The Carrier denied that it changed any of its operations. It argues that it neither discontinued a contractual agreement, changed its operations, nor provided a 60 day notice under the Agreement. In fact, the Carrier's central argument is that Article I, Section 2 causes do not exist. The Carrier argues that the furloughs were caused by a severe decline in business due to the loss of a major customer.
The Board notes that the September 25, 1964 Agreement has two Sections under consideration herein, Article I, Sections 2 and 3. For the Organization to prevail, it must demonstrate a prima facie case that the Claimants' furloughs were due to a Section 2 factor. Until it is established with sufficient probative evidence that either Section 2b or 2e led to the furloughs, then the Carrier does not need to prove its case that there was a Section 3 decline in business.
The Board notes that Article I, Section 3 states in pertinent part that "An employee shall not be regarded as deprived of employment or placed in a worse position with respect to his compensation . . . in case of . . . a decline in Carrier's business or any other reason not covered by Section 2 hereof." The Carrier clearly rebutted the Organization's allegations of Section 2 causes and argued a decline in business. Accordingly, it is important to determine if the Organization provided sufficient evidence for the Board to consider Section 2 causes as the reason for the furloughs.
The Organization argued that the Carrier gave a 60 day notice of its changes of operations and involuntary discontinuance of a contract with the EVTAC iron ore mine. The Board reviewed the March 10, 2003 letter and nothing in the letter refers to the September 25, 1964 Agreement. Further, the Carrier stated on the property that the notice of furloughs was provided under the WARN Act, and not Form 1 Award No. 13857
due to any aspect of the September 25, 1964 Agreement. A full review of the record finds no support for the Organization's position.
At the center of this dispute is the Organization's assertion of Section 2 causes. Certainly, if the employees are placed on furlough due to either of the alleged provisions, they are due protective benefits. The provisions alleged are:
The Board carefully reviewed the Carrier's response. It fully rebuts the allegations. It argues that EVTAC Mining was one of its largest customers and was ceasing operations. That meant that the Carrier was going to have a decline in business. It also meant that this decline would trigger furloughs. It denied abandonment, discontinuance, consolidation of facilities or services. It denied the effect of an involuntary discontinuance of a contract with EVTAC.
The Board reviewed all of the Organization's evidence and the Awards presented by the parties.
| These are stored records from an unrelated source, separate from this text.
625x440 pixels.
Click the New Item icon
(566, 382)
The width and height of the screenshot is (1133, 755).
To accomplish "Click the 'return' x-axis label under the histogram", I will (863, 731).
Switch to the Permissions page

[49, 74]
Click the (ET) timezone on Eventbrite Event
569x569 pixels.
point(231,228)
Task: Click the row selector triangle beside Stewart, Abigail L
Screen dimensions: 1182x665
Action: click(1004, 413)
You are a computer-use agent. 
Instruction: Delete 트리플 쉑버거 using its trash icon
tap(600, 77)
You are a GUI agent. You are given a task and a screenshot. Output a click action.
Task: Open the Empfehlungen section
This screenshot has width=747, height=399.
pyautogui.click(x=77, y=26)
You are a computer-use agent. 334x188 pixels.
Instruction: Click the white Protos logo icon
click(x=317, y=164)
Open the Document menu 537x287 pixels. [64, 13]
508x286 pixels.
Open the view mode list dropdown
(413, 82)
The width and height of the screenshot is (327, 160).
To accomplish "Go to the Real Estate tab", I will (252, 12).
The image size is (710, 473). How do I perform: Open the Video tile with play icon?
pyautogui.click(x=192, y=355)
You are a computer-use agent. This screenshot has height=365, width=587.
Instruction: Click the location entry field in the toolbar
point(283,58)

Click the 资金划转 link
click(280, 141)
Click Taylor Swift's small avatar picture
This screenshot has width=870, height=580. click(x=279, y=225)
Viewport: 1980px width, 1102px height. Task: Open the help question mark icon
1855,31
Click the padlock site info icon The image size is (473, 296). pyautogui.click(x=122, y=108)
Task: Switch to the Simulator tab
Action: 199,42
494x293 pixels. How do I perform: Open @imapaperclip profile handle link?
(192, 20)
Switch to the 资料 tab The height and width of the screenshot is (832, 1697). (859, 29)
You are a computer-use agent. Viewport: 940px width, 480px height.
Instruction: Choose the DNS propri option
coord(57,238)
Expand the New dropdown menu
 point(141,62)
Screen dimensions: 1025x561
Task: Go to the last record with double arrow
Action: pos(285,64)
One newspaper article states that EVTAC, after bankruptcy, was sold to United Taconite and the Article quoted the Carrier as stating that it did not "have a transportation contract for United Taconite" to move their pellets. The Carrier also stated in its correspondence of March 10, 2003, that due to the closure of EVTAC, "the Company must reduce its operations." The eventual bankruptcy and mine closing that discontinued hauling off iron ore pellets by the Carrier is seen by the Organization as a prima facie case that "the contract to haul iron ore pellets has been discontinued" involuntarily and the service of hauling pellets was discontinued for more than six months. In short, the Organization maintains that the decline in business is obvious, but by Section 2 factors that trigger protective benefits.
First, the Carrier denied that it ever discontinued a contract with EVTAC. The Carrier denied that it changed any of its operations. The fact that EVTAC went bankrupt and stopped using the Carrier does not demonstrate that the Carrier abandoned or discontinued contracts. The Board does not find a prima facie case. Form I Award No. 13857
The only factors that count are Section 2 factors. The probative evidence is that the Carrier lost a customer and work performed for that customer. This is a decline in business. Discontinuance of trains caused by a lack of business does not trigger protective benefits. We find no factual proof that the Carrier altered a contract, or discontinued services, only that EVTAC lost customers, ultimately went bankrupt and presumably its contract only existed thereafter on paper. Either way, this is not a Section 2 provision that triggers protective benefits and without that, Article 1, Section 3 prevails. The claim must be denied.
This Board, after consideration of the dispute identified above, hereby orders that an Award favorable to the Claimant(s) not be made.